### TO BE DONE
Copy the lines of the entries below verbatim, from the line containing "You are a GUI" through the line containing "(x=802, y=231)", both included, and leave out the pictures.

BEGIN RECORD SET

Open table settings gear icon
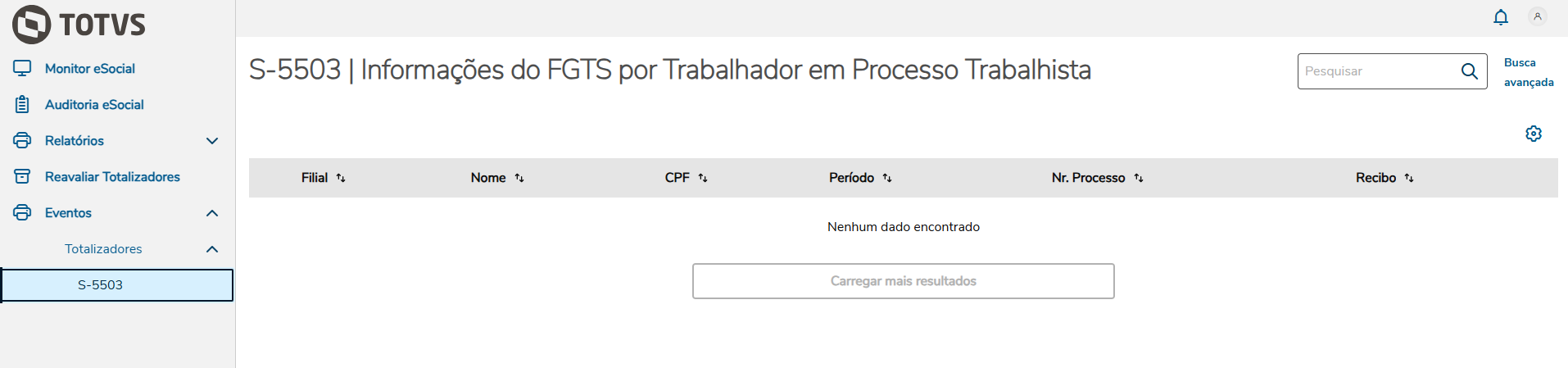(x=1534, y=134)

END RECORD SET
BEGIN RECORD SET

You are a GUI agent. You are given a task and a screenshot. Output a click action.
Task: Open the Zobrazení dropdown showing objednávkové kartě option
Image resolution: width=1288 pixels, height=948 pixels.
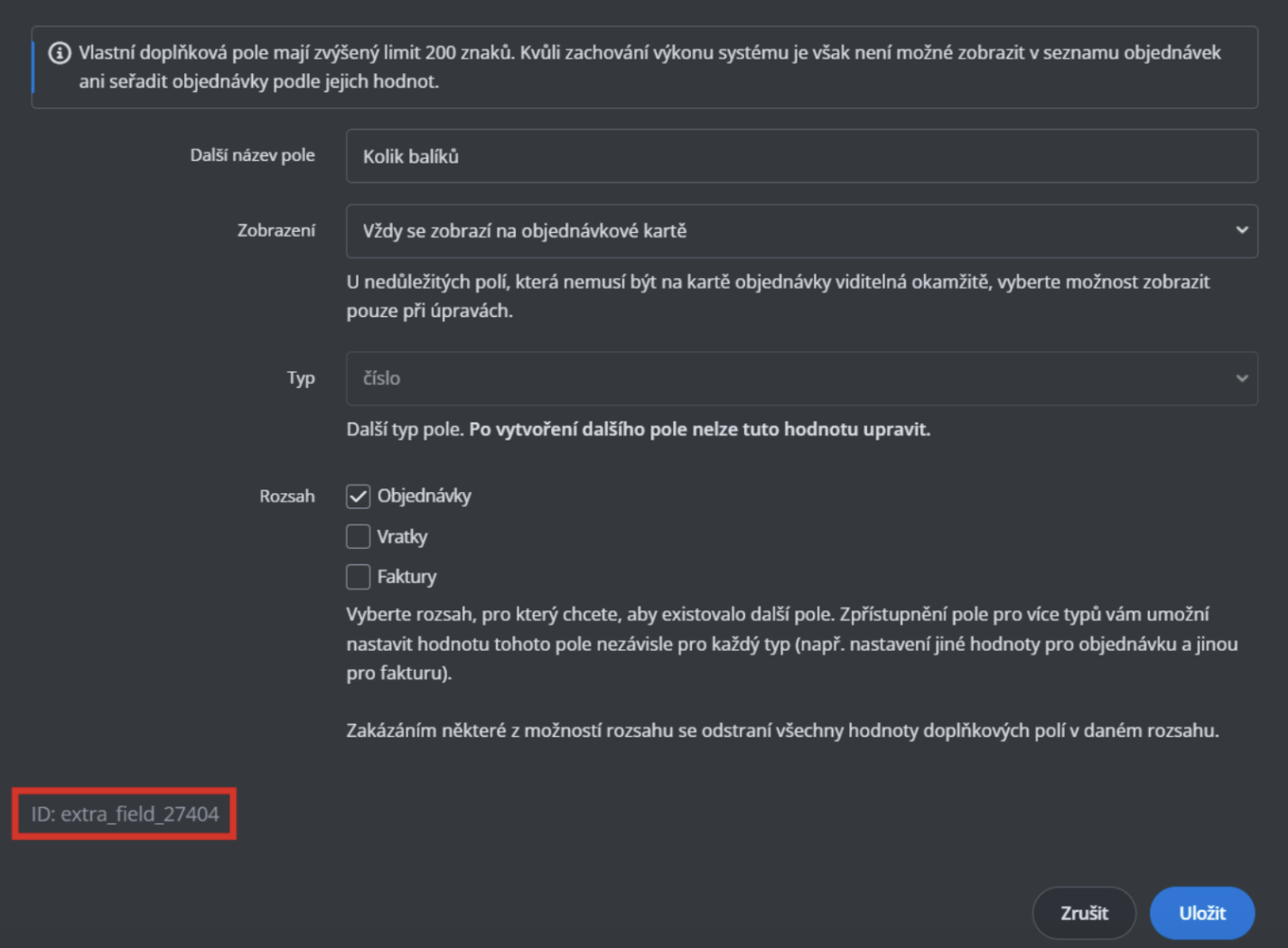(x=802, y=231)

END RECORD SET

### FINISHED ANSWER
You are a GUI agent. You are given a task and a screenshot. Output a click action.
Task: Open the Zobrazení dropdown showing objednávkové kartě option
Image resolution: width=1288 pixels, height=948 pixels.
(x=802, y=231)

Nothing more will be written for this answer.